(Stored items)
"""
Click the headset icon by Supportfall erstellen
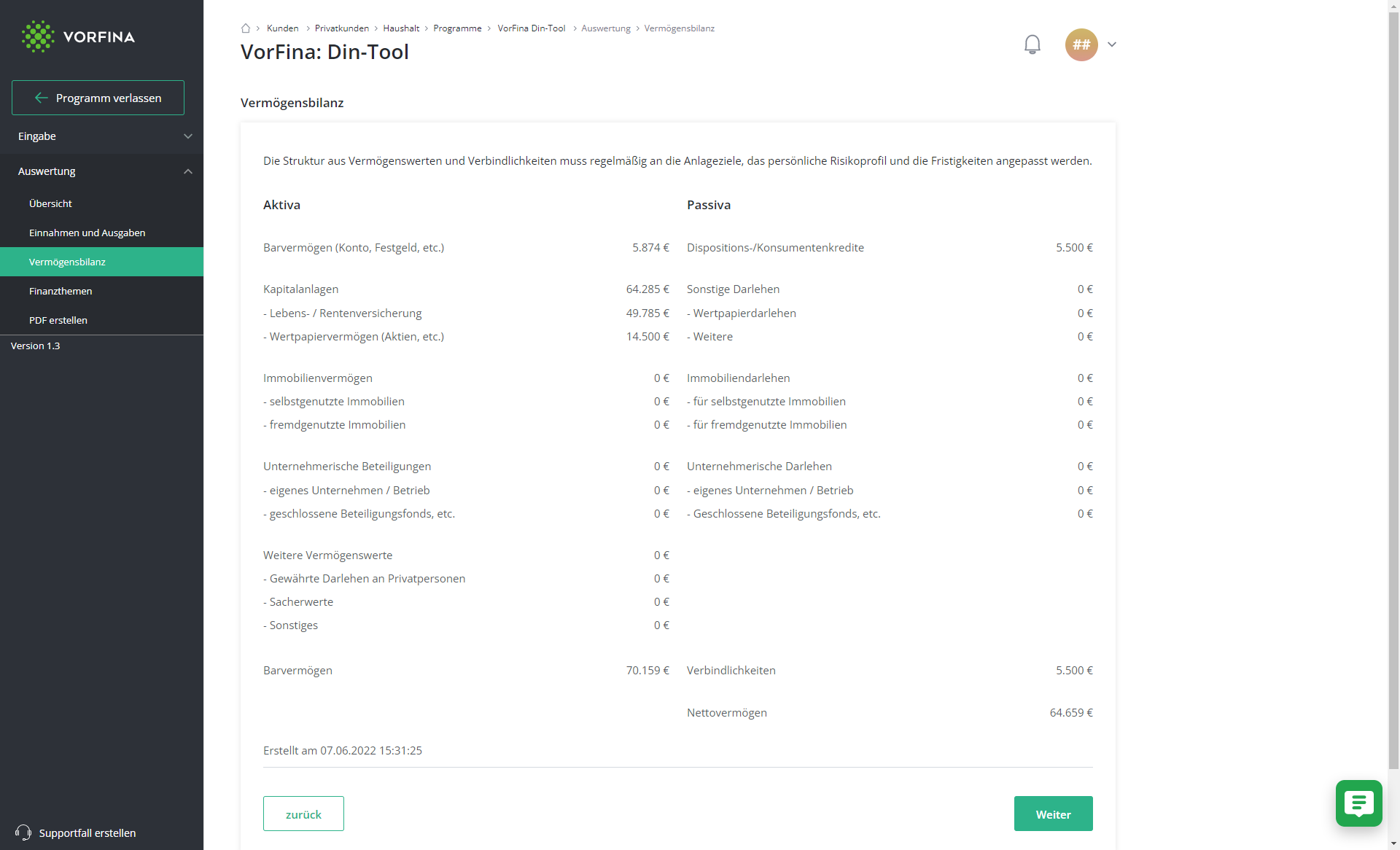(x=23, y=833)
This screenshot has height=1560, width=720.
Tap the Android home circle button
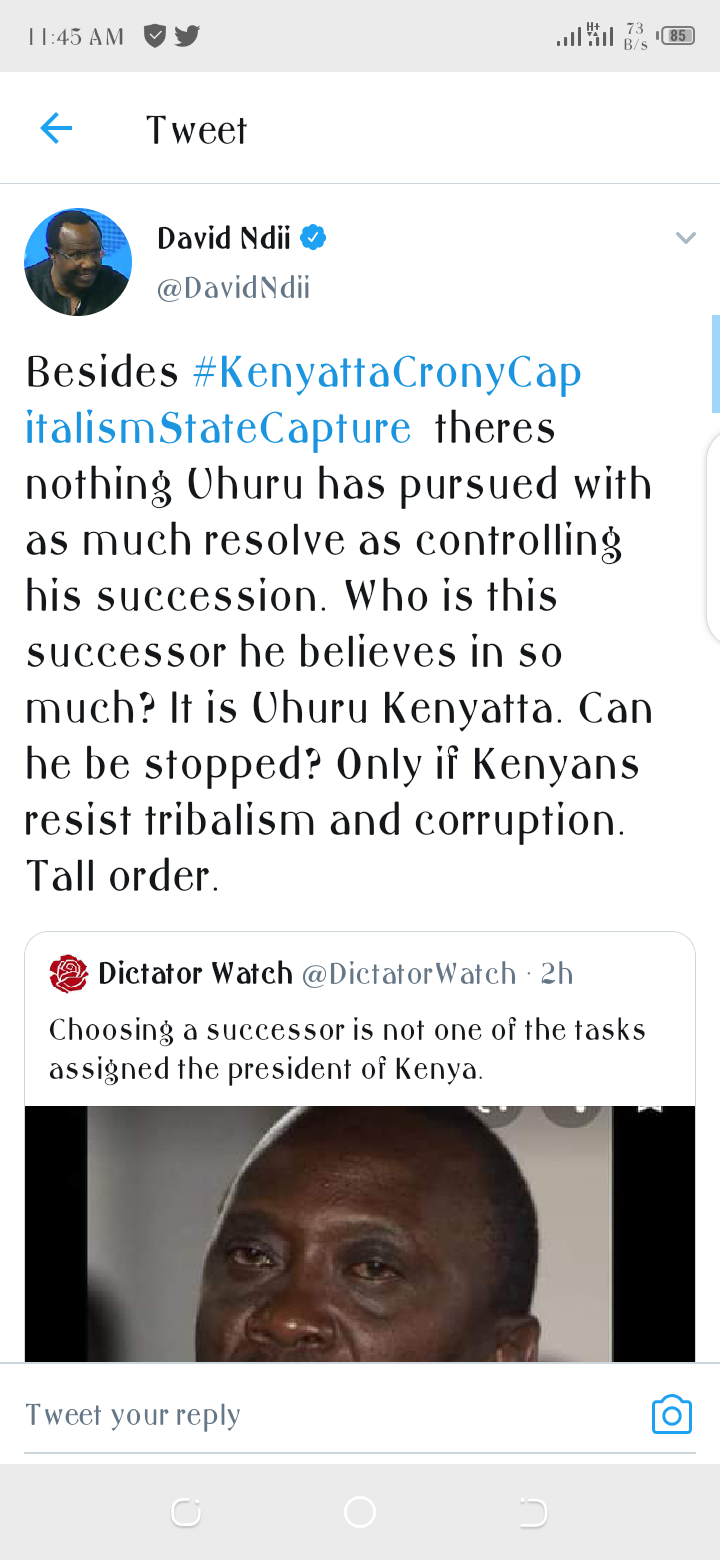[x=359, y=1512]
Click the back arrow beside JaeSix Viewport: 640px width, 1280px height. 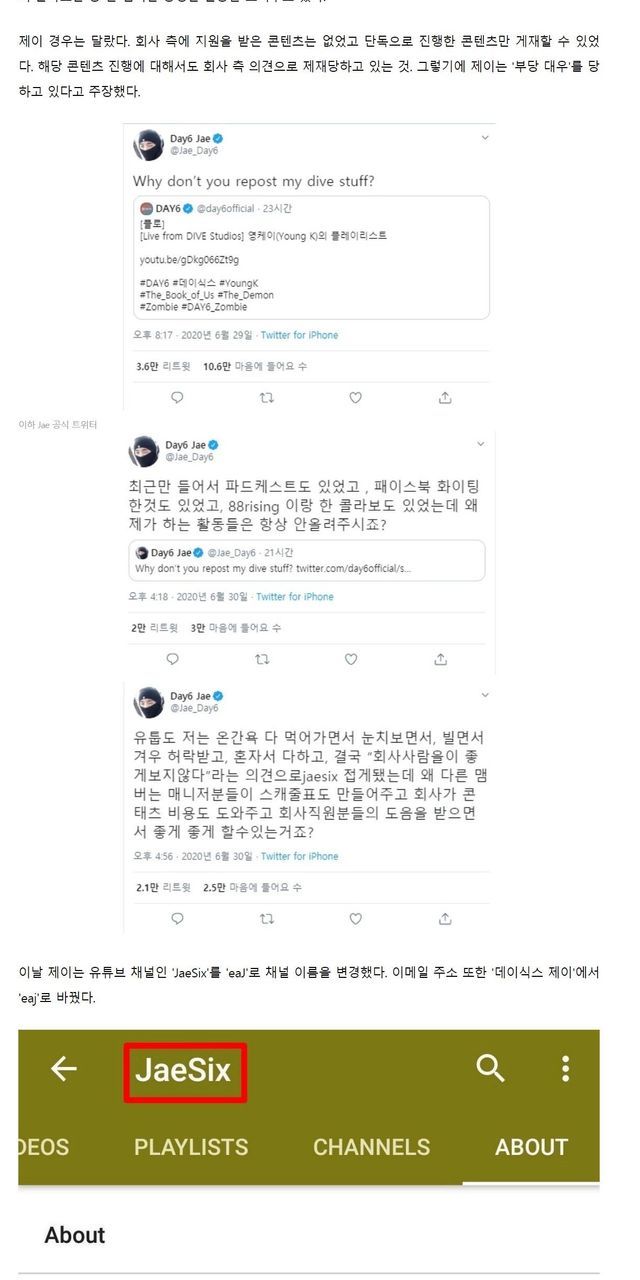[x=63, y=1069]
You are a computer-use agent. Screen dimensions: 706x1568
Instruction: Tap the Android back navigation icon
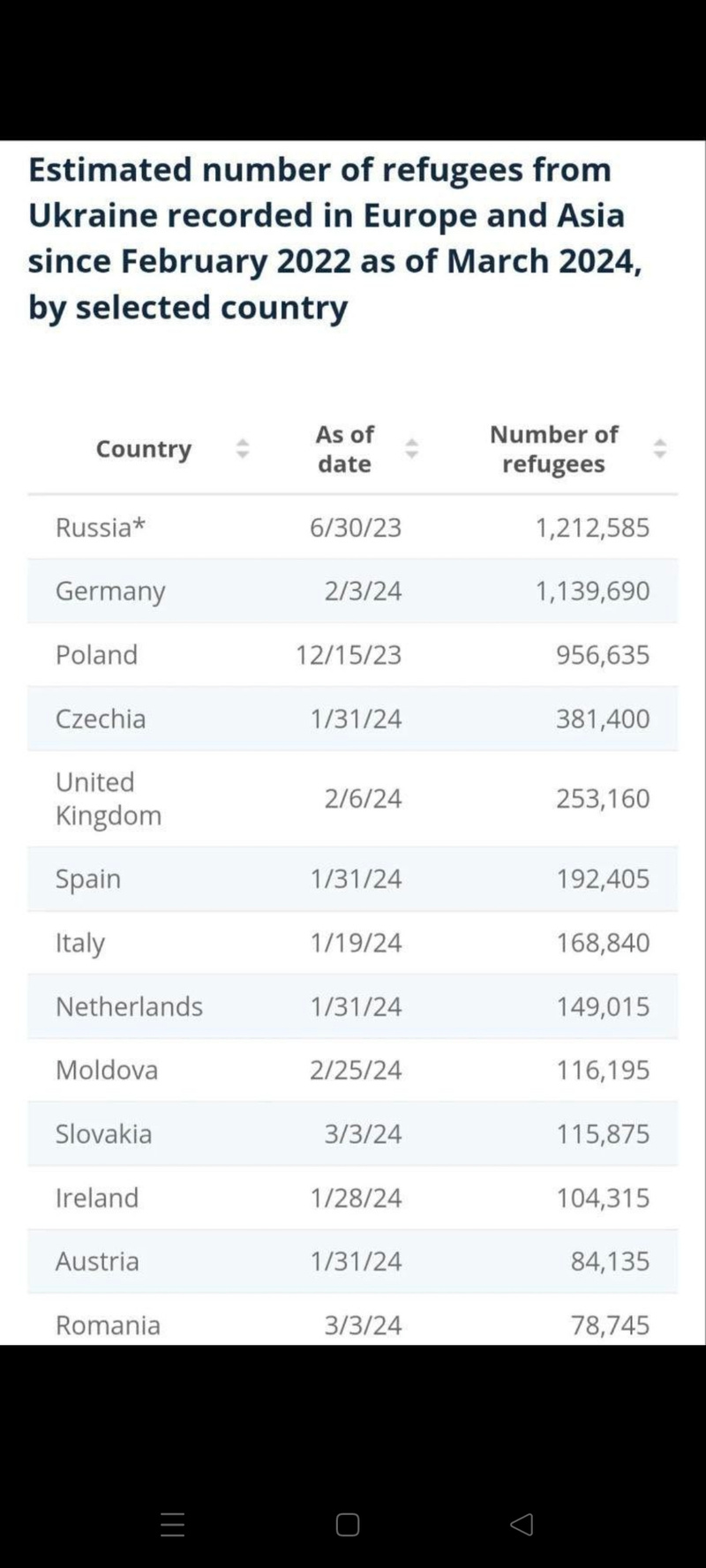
"""
Pictures stay out; reproduce exactly the lines from the one containing "You are a computer-use" through the end of the data.

You are a computer-use agent. Screen dimensions: 706x1568
Instruction: Tap the Android back navigation icon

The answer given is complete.